> Records for this exercise:

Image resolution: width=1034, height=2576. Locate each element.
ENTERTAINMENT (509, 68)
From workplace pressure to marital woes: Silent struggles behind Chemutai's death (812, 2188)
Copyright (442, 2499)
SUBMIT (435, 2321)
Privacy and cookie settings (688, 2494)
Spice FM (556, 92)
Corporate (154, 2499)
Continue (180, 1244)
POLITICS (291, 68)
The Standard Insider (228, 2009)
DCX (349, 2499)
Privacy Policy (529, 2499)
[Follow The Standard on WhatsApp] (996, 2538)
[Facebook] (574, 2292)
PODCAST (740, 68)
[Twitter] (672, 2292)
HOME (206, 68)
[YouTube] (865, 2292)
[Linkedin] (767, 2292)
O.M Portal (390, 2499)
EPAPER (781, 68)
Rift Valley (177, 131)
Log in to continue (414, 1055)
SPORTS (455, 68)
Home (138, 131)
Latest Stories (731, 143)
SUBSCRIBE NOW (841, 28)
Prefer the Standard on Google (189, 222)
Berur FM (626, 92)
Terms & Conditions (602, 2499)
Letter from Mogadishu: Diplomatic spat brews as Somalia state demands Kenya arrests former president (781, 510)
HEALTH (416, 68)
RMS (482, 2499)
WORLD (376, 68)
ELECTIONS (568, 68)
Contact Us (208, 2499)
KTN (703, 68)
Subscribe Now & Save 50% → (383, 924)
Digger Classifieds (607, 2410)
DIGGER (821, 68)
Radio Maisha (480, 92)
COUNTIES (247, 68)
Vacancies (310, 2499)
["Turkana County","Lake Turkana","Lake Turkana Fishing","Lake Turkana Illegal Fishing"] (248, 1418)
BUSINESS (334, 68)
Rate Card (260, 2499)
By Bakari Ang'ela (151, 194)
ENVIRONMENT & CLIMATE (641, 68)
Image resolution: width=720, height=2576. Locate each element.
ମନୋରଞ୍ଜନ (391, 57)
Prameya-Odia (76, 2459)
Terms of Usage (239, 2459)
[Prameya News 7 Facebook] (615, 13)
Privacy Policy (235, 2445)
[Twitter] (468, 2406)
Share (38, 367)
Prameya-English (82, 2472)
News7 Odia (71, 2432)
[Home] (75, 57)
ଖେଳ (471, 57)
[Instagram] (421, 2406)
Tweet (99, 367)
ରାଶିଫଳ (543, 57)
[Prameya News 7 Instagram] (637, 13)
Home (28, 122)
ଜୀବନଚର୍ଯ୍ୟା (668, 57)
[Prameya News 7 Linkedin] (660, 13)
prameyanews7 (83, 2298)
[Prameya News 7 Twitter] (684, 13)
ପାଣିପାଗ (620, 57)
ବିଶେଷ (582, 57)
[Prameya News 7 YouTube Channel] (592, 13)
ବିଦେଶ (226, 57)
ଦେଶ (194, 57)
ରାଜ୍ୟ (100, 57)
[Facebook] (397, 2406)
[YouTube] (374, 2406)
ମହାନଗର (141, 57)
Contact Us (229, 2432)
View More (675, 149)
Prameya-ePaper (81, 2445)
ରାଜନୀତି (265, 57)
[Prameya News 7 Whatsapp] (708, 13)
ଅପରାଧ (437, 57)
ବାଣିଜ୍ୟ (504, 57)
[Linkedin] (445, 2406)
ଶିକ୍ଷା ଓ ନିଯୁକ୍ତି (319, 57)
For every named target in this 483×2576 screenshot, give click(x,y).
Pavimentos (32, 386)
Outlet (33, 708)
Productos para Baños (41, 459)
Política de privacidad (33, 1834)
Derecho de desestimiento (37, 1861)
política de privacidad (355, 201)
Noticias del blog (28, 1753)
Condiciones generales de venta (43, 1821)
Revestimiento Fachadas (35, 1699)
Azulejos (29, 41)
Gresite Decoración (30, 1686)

> Task:
Reproduce all the records above line for line, changing nothing.

> Written reply:
Image resolution: width=1034, height=2576. Locate each element.
ENTERTAINMENT (509, 68)
From workplace pressure to marital woes: Silent struggles behind Chemutai's death (812, 2188)
Copyright (442, 2499)
SUBMIT (435, 2321)
Privacy and cookie settings (688, 2494)
Spice FM (556, 92)
Corporate (154, 2499)
Continue (180, 1244)
POLITICS (291, 68)
The Standard Insider (228, 2009)
DCX (349, 2499)
Privacy Policy (529, 2499)
[Follow The Standard on WhatsApp] (996, 2538)
[Facebook] (574, 2292)
PODCAST (740, 68)
[Twitter] (672, 2292)
HOME (206, 68)
[YouTube] (865, 2292)
[Linkedin] (767, 2292)
O.M Portal (390, 2499)
EPAPER (781, 68)
Rift Valley (177, 131)
Log in to continue (414, 1055)
SPORTS (455, 68)
Home (138, 131)
Latest Stories (731, 143)
SUBSCRIBE NOW (841, 28)
Prefer the Standard on Google (189, 222)
Berur FM (626, 92)
Terms & Conditions (602, 2499)
Letter from Mogadishu: Diplomatic spat brews as Somalia state demands Kenya arrests former president (781, 510)
HEALTH (416, 68)
RMS (482, 2499)
WORLD (376, 68)
ELECTIONS (568, 68)
Contact Us (208, 2499)
KTN (703, 68)
Subscribe Now & Save 50% → (383, 924)
Digger Classifieds (607, 2410)
DIGGER (821, 68)
Radio Maisha (480, 92)
COUNTIES (247, 68)
Vacancies (310, 2499)
["Turkana County","Lake Turkana","Lake Turkana Fishing","Lake Turkana Illegal Fishing"] (248, 1418)
BUSINESS (334, 68)
Rate Card (260, 2499)
By Bakari Ang'ela (151, 194)
ENVIRONMENT & CLIMATE (641, 68)
Image resolution: width=720, height=2576. Locate each element.
ମନୋରଞ୍ଜନ (391, 57)
Prameya-Odia (76, 2459)
Terms of Usage (239, 2459)
[Prameya News 7 Facebook] (615, 13)
Privacy Policy (235, 2445)
[Twitter] (468, 2406)
Share (38, 367)
Prameya-English (82, 2472)
News7 Odia (71, 2432)
[Home] (75, 57)
ଖେଳ (471, 57)
[Instagram] (421, 2406)
Tweet (99, 367)
ରାଶିଫଳ (543, 57)
[Prameya News 7 Instagram] (637, 13)
Home (28, 122)
ଜୀବନଚର୍ଯ୍ୟା (668, 57)
[Prameya News 7 Linkedin] (660, 13)
prameyanews7 (83, 2298)
[Prameya News 7 Twitter] (684, 13)
ପାଣିପାଗ (620, 57)
ବିଶେଷ (582, 57)
[Prameya News 7 YouTube Channel] (592, 13)
ବିଦେଶ (226, 57)
ଦେଶ (194, 57)
ରାଜ୍ୟ (100, 57)
[Facebook] (397, 2406)
[YouTube] (374, 2406)
ମହାନଗର (141, 57)
Contact Us (229, 2432)
View More (675, 149)
Prameya-ePaper (81, 2445)
ରାଜନୀତି (265, 57)
[Prameya News 7 Whatsapp] (708, 13)
ଅପରାଧ (437, 57)
ବାଣିଜ୍ୟ (504, 57)
[Linkedin] (445, 2406)
ଶିକ୍ଷା ଓ ନିଯୁକ୍ତି (319, 57)
For every named target in this 483×2576 screenshot, give click(x,y).
Pavimentos (32, 386)
Outlet (33, 708)
Productos para Baños (41, 459)
Política de privacidad (33, 1834)
Derecho de desestimiento (37, 1861)
política de privacidad (355, 201)
Noticias del blog (28, 1753)
Condiciones generales de venta (43, 1821)
Revestimiento Fachadas (35, 1699)
Azulejos (29, 41)
Gresite Decoración (30, 1686)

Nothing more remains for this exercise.